I am trying to understand the intuition behind Bayesian and frequentist hypothesis testing and came up with the following example to understand the differences. Do you agree that the following reasoning and intuition is correct? Especially the intuitive reason for needing a prior.
Suppose that a covid test has 95% probability of being negative given that the patient is negative and 5% probability of testing positive given that he is negative. Suppose that the same test has a 60% probability of testing positive given that the patient is positive and 40% probability of testing negative given that he is positive. In summary:
$P(\text{tested negative} \vert \text{is negative})=0.95$
$P(\text{tested positive} \vert \text{is negative})=0.05$
$P(\text{tested negative} \vert \text{is positive})=0.40$
$P(\text{tested positive} \vert \text{is positive})=0.60$
Now suppose I want evidence to support the claim that the patient is positive. Suppose the patient tested positive.
Bayesian perspective:
From a Bayesian perspective, the evidence would be in the form of a probability, namely the probability that the patient is indeed positive given that he tested positive = $P(\text{is positive} \vert \text{tested positive})$.

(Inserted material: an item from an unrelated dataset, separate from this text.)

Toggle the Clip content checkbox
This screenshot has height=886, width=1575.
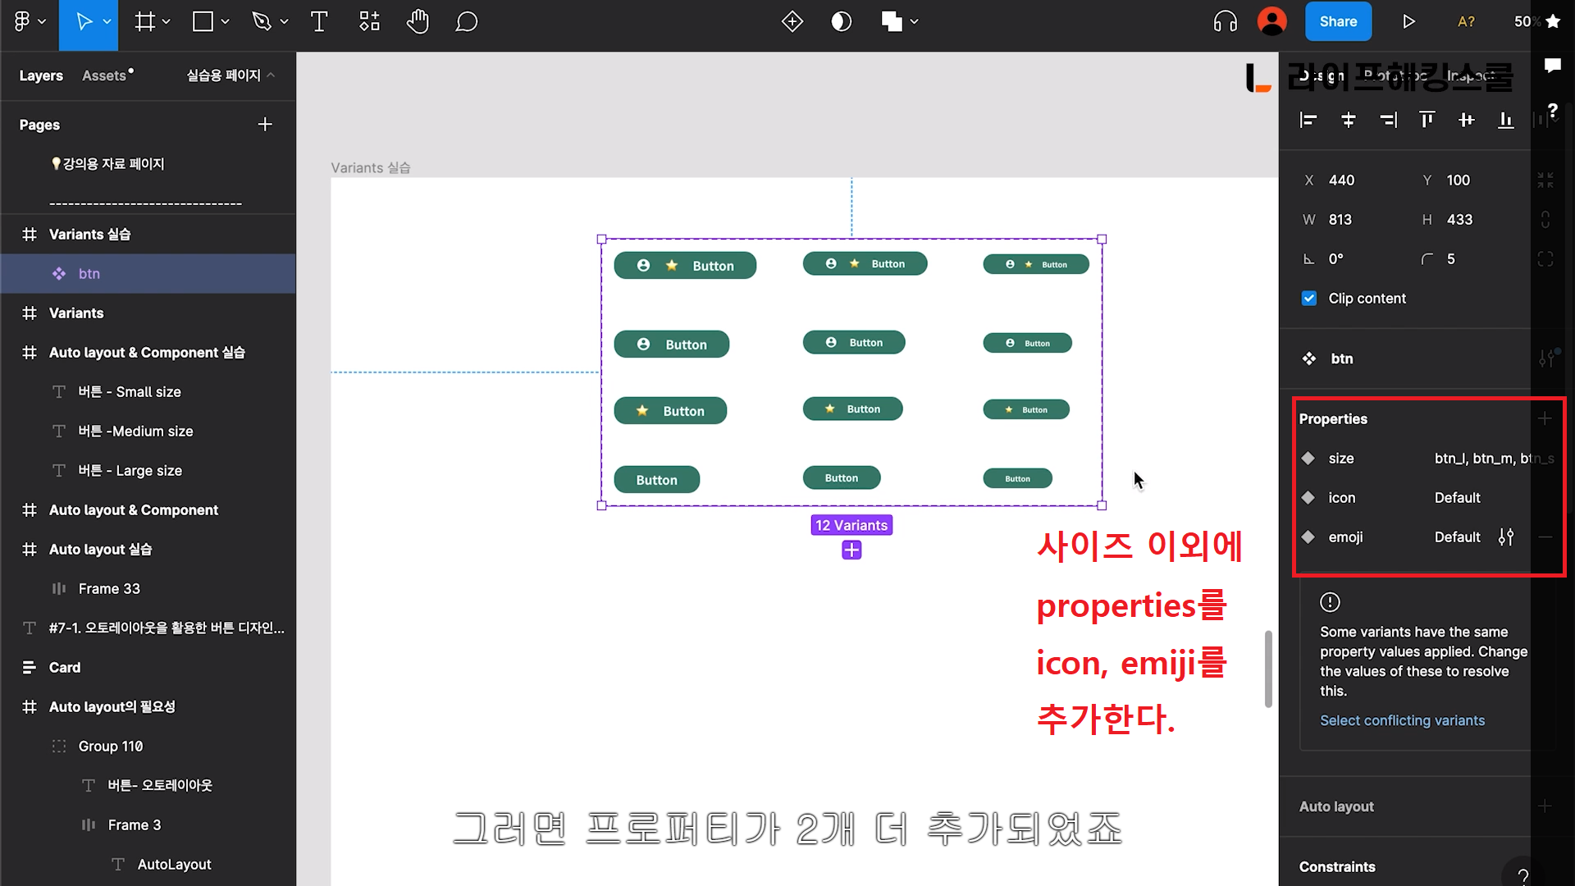click(1309, 299)
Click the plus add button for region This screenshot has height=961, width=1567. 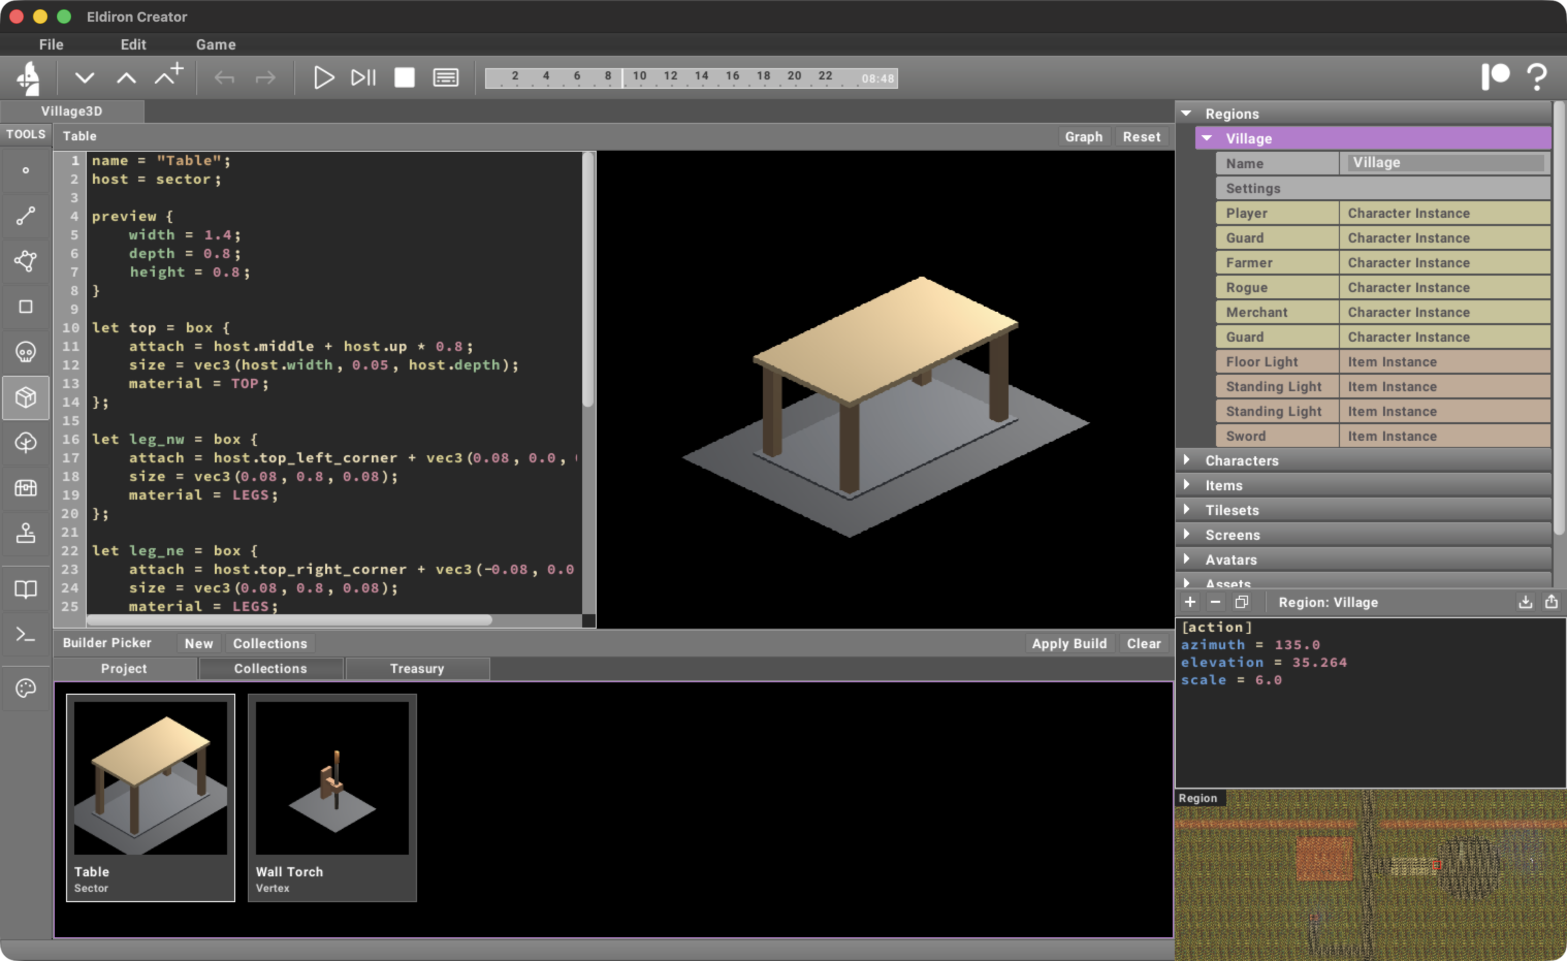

As there are two possibilities:
- The patient tested positive and is positive
- The patient tested positive and is negative
It seems logical that the probability that the patient is positive given that he tested positive, is given by the quotient:
$\frac{P(\text{tested positive} \vert \text{is positive})}{P(\text{tested positive} \vert \text{is positive}) + P(\text{tested negative} \vert \text{is negative})}$ = $\frac{0.05}{0.05 + 0.95}$ = $0.05$
However, this calculation cannot be the correct probability, as it does not take into account the frequencies of being positive and being negative. For example in a country with no covid, the probability being positive should be 0 and not 0.05. Therefore we must multiply the 0.05 by the prior probability of being positive. As we do not know this probability we must set it subjectively.
Frequentist perspective:
From a frequentist perspective, if we want to provide evidence for the claim that the patient is indeed positive then we assume the opposite and assess how unlikely/suprising this result is. Hence, we want to find the probability that the patient is positive given that he is negative = $P(\text{tested positive} \vert \text{is negative})=0.05$. We cannot say that the patient is 5% likely to be positive, but we can say that assuming if he were negative, such a result would only occur 5% of the time. Therefore, if we consider 5% to be suprising enough (95% threshold), we will accept this a strong evidence for the hypothesis that the patient is positive.